# SELECTED TEXT:
++++++

I am trying out scala.js, and would like to use simple extracted row data in json format from my Postgres database.
Here is an contrived example of the type of json I would like to parse into some strongly typed scala collection, features to note are that there are n rows, various column types including an array just to cover likely real life scenarios, don't worry about the SQL which creates an inline table to extract the JSON from, I've included it for completeness, its the parsing of the JSON in scala.js that is causing me problems
with inline_t as (
select * from (values('One',1,True,ARRAY[1],1.0),
('Six',6,False,ARRAY[1,2,3,6],2.4494),
('Eight',8,False,ARRAY[1,2,4,8],2.8284)) as v (as_str,as_int,is_odd,factors,sroot))
select json_agg(t) from inline_t t;
[{"as_str":"One","as_int":1,"is_odd":true,"factors":[1],"sroot":1.0},
{"as_str":"Six","as_int":6,"is_odd":false,"factors":[1,2,3,6],"sroot":2.4494},
{"as_str":"Eight","as_int":8,"is_odd":false,"factors":[1,2,4,8],"sroot":2.8284}]
I think this should be fairly easy using something like upickle or prickle as hinted at here: How to parse a json string to a case class in scaja.js and vice versa but I haven't been able to find a code example, and I'm not up to speed enough with Scala or Scala.js to work it out myself. I'd be very grateful if someone could post some working code to show how to achieve the above
EDIT
This is the sort of thing I've tried, but I'm not getting very far
val jsparsed = scala.scalajs.js.JSON.parse(jsonStr3)
val jsp1 = jsparsed.selectDynamic("1")
val items = jsp1.map{ (item: js.Dynamic) =>
(item.as_str, item.as_int, item.is_odd, item.factors, item.sroot)

++++++

# AVAILABLE DATA:

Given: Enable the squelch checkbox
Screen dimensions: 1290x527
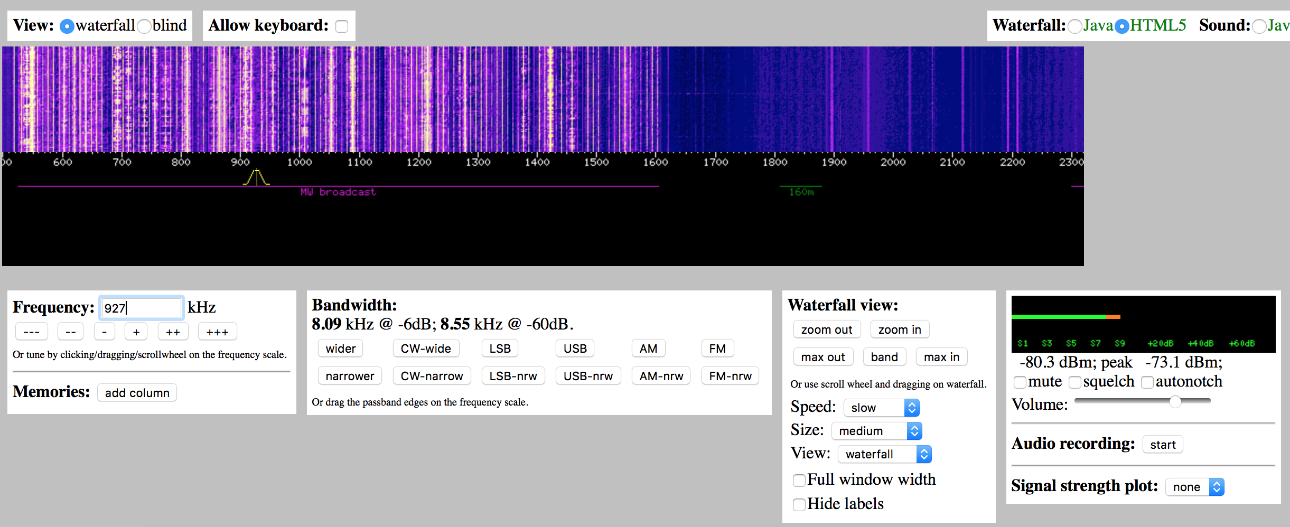Looking at the screenshot, I should (1075, 382).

++++++

# WRITTEN TASKS:
a. List every column name defined in the SQL query within the Scala.js JSON parsing post.
b. Continue the Scala.js JSON parsing post from the point where it stops.
The lines are separate material and have no connection to the Scala.js JSON parsing post.

# OUTPUTS IN ORDER:
a. as_str, as_int, is_odd, factors, sroot

b.
.asInstanceOf[js.Array[(String, Int, Boolean, Array[Int], Double)]].toSeq
}
println(items._1)
So you are in a situation where you actually want to manipulate JSON values. Since you're not serializing/deserializing Scala values from end-to-end, serialization libraries like uPickle or Prickle will not be very helpful to you.
You could have a look at a cross-platform JSON manipulation library, such as circe. That would give you the advantage that you wouldn't have to "deal with JavaScript data structures" at all. Instead, the library would parse your JSON and expose it as a Scala data structure. This is probably the best option if you want your code to also cross-compile.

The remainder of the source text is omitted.